With Mission: Impossible – Dead Reckoning Part One slowly moving into movie theaters and Cineplexes across the country, it is the perfect time to take a look at the entire franchise to see where each movie ranks.
Box office savior Tom Cruise began the franchise 27 years ago and has since cleared $3.5 billion at the box office. It was a rocky start to the franchise, which we will get into soon. But as the series moved forward, the films began to take off as the action intensified and the stunts got bigger and bigger.
Here are the six films in the series, ranked. We have left out Dead Reckoning as it is just being released.
Every Mission: Impossible Film Ranked
Mission: Impossible – Fallout (2018)
You can make the argument that the last three films in the Mission: Impossible series could be interchanged as to which one is the best of the bunch. For us here at GFR, the sixth film in the franchise, Mission: Impossible – Fallout, represents the best.
Settling in with a running time of two and a half hours, Cruise’s Ethan Hunt and his Mission Impossible team find themselves needing to clear their names again. The action is, well, impossible as the series calls upon Henry Cavill to spice things up.
While the action is intense, this film offers one of the best hand-to-hand fight sequences of the series.
Mission: Impossible – Ghost Protocol (2011)
While the first three films in the Mission: Impossible franchise were decent action flicks with solid stories, this fourth film in the series really showed the potential for a true franchise.
After being blamed for a terrorist attack in Russia, Ethan Hunt’s team must now work separately from the U.S. Government to prove their innocence.
The set pieces were better, the action more intense, and watching Tom Cruise cruise around on the Burj Khalifa, the world’s tallest building, was nerve-wracking, especially if heights are not your thing.
Mission: Impossible – Rogue Nation (2015)
For many, this is their favorite film in the franchise. Technically the film is relentless and efficient, offering the same thrills as the previous film, Ghost Protocol.
Here, though, Hunt’s team finds themselves in a battle with an organization called The Syndicate, a group that wishes to rid the world of the IMF. As always, it is Tom Cruise’s dedication to the action, the stunts, and the desire to do whatever it takes to entertain audiences.
Mission: Impossible III (2006)
Three years before the Star Trek reboot and almost a decade before Star Wars, director J.J. Abrams took on the Mission: Impossible franchise. While it was a step above the first two films, it wasn’t as memorable as Cruise or Abrams had wanted. That’s not to say it wasn’t a decent entry into the franchise, because it was.
In Mission: Impossible III, Ethan Hunt gets himself a new IMF team. Although they are fun to watch, the true highlight of the movie is the performance by the late Philip Seymour Hoffman as the villain, Davian.

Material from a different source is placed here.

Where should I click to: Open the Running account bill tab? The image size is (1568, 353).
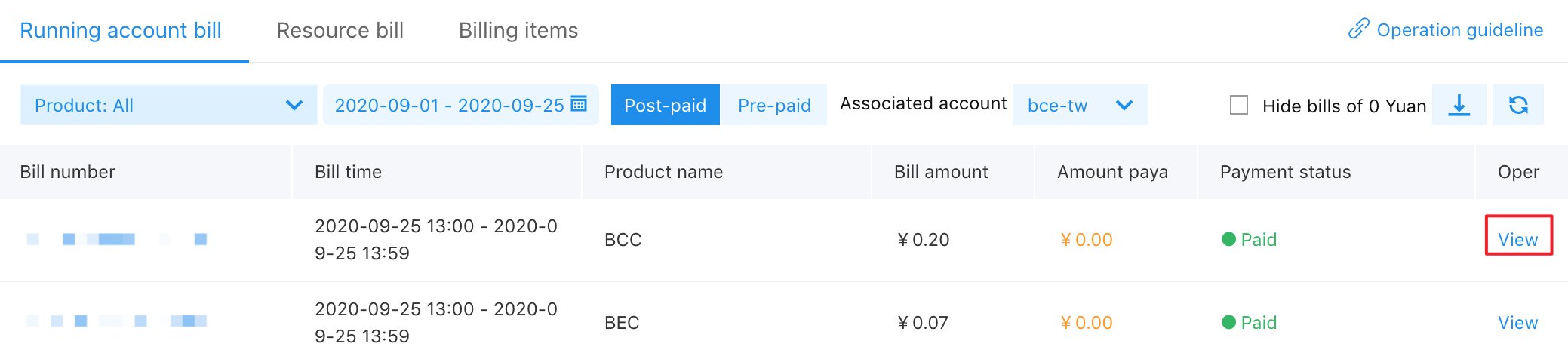[x=121, y=30]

Mission: Impossible (1996)
This was the first go around for Tom Cruise as Ethan Hunt and unfortunately, it was the most divisive film of the franchise. Here, Cruise was joined by Jon Voight in what would tie the future to the past.
Voight played Jim Phelps, a character from the original Mission: Impossible television series, played by Peter Graves.

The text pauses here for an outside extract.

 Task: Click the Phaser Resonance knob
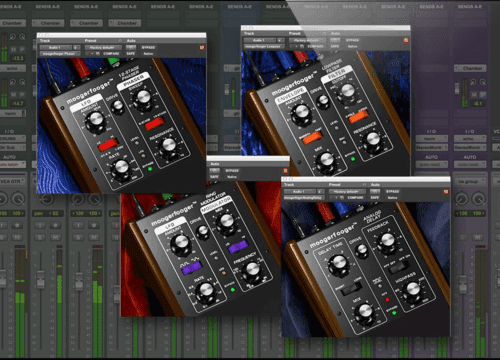tap(169, 146)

The Brian DePalma-directed film had Hunt on the hunt for a mole in the IMF organization. When it was discovered to be Phelps, fans and actors from the series alike were not pleased. In fact, all the actors who played in the series were not shy about their dissatisfaction. Somehow, the film got a sequel.

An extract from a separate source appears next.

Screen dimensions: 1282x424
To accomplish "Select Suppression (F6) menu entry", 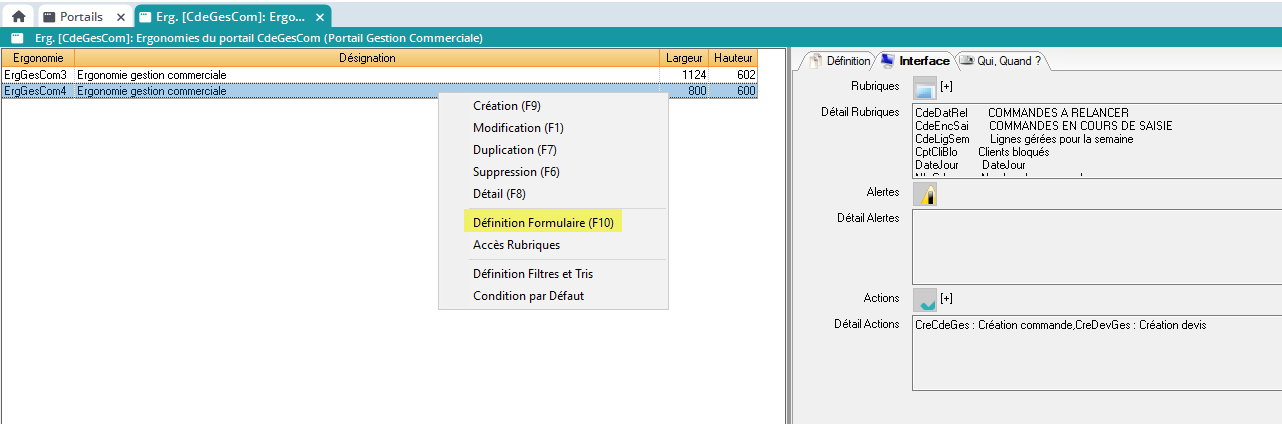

Mission: Impossible 2 (2000)
After the debacle that was the entry film into the franchise, the pressure was on for Tom Cruise to knock its sequel out of the ballpark. John Woo was hired to direct and with his pedigree, one would have thought the results would have been a smash hit.
Here, Ethan Hunt finds himself traversing the globe in attempts to stop an ex-IMF agent from setting off a bioweapon that could wipe out billions. The film simply didn’t pop, which is probably why it took Cruise six years before he made the third film in the franchise.